(Saved entries)
—————

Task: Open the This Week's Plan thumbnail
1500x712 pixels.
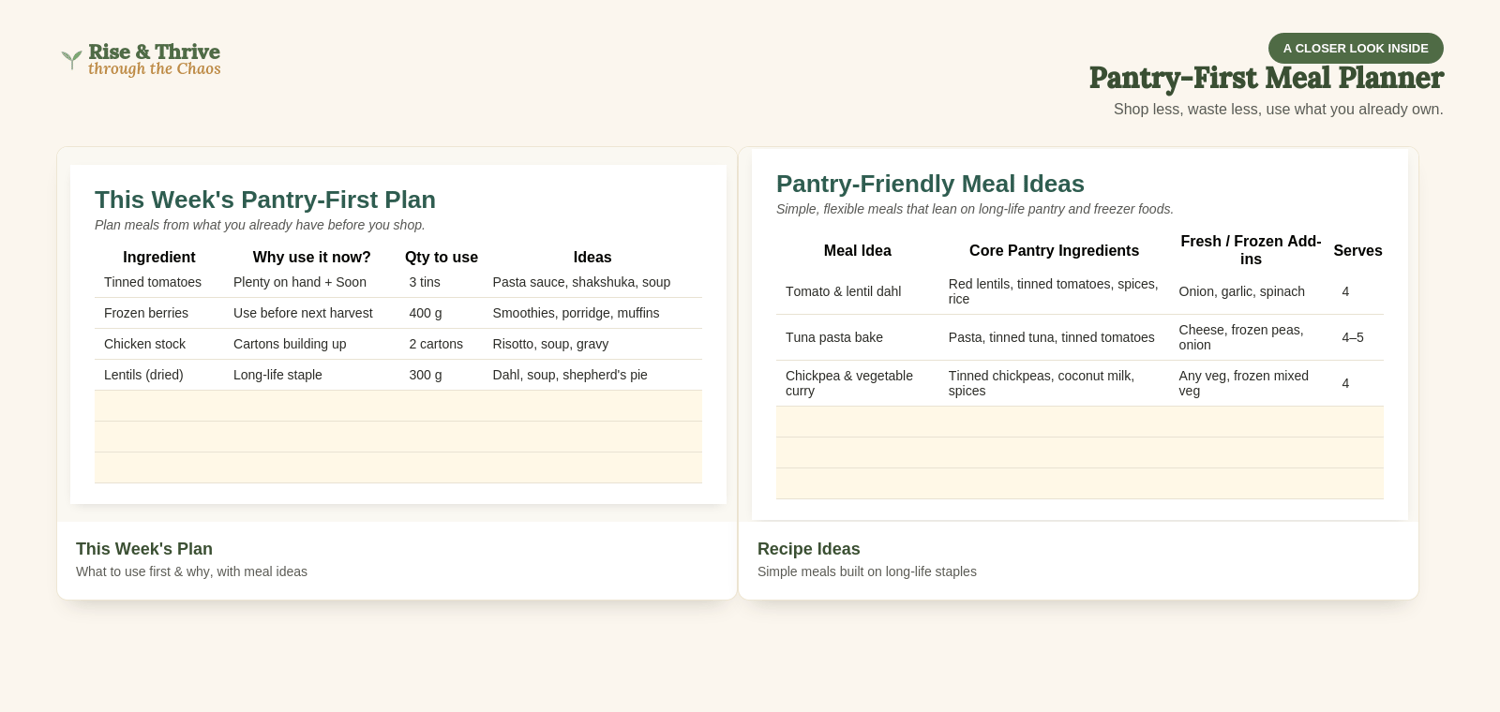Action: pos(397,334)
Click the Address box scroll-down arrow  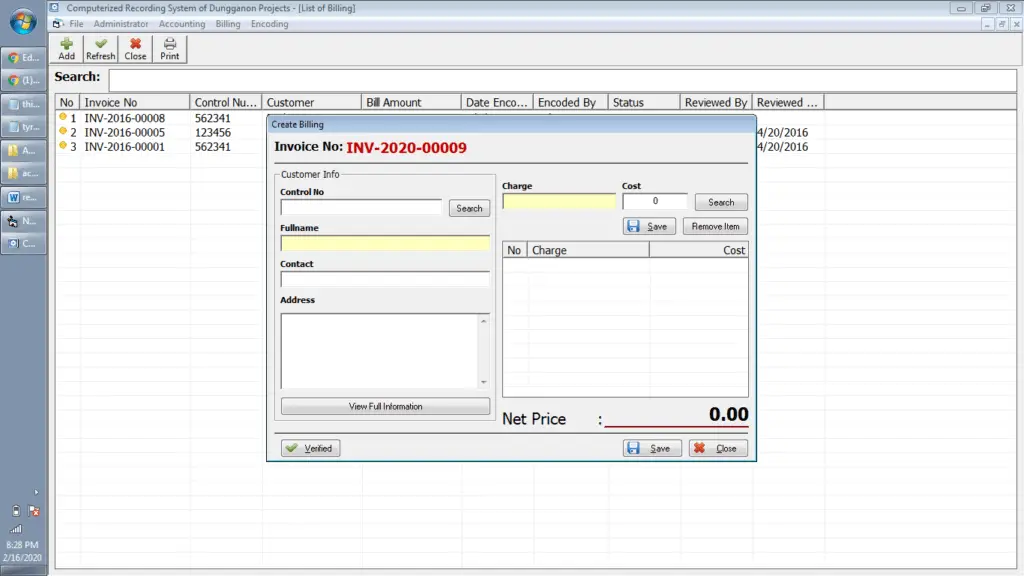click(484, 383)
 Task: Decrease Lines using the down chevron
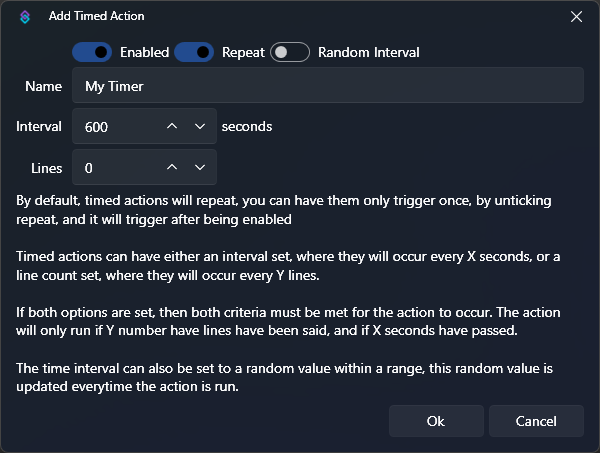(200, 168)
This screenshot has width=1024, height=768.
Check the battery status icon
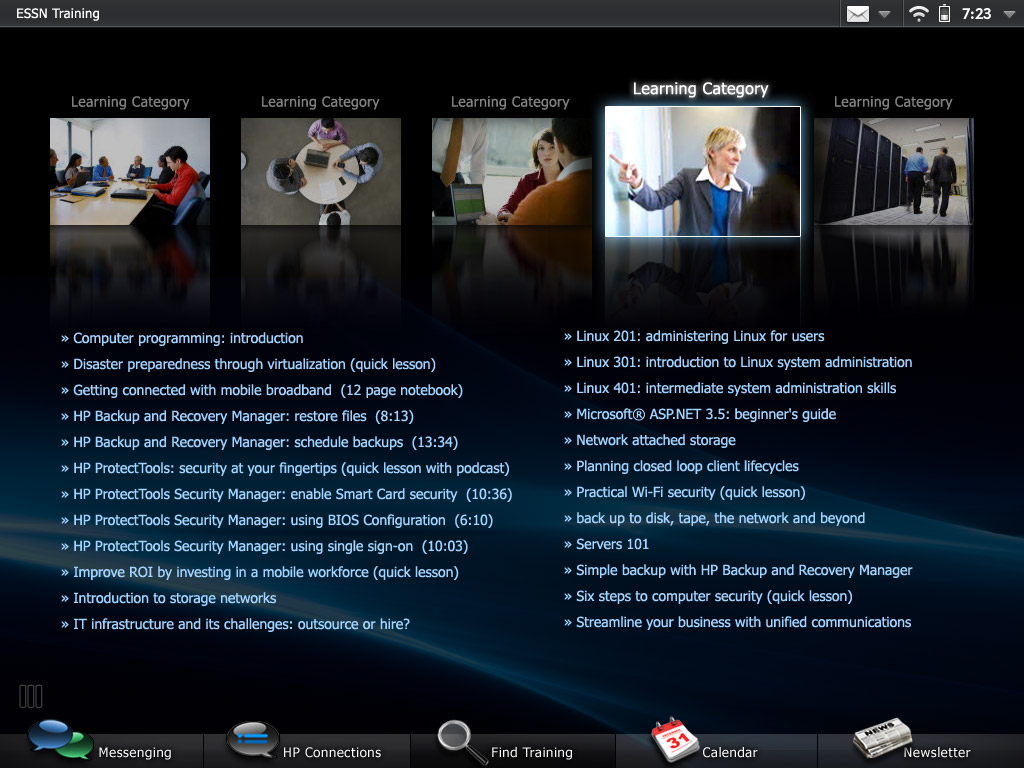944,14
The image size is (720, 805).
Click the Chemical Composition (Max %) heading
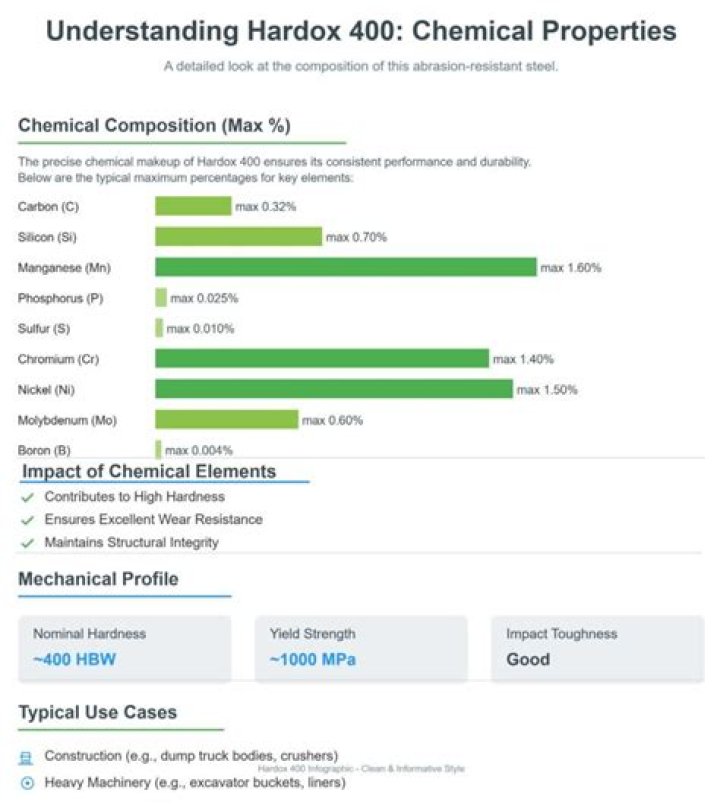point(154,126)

—————

ACTIVITY = Pull together all lines from the data that mention the word "This".

TASK ANSWER =
Task: Open the This Week's Plan thumbnail
This screenshot has width=1024, height=768.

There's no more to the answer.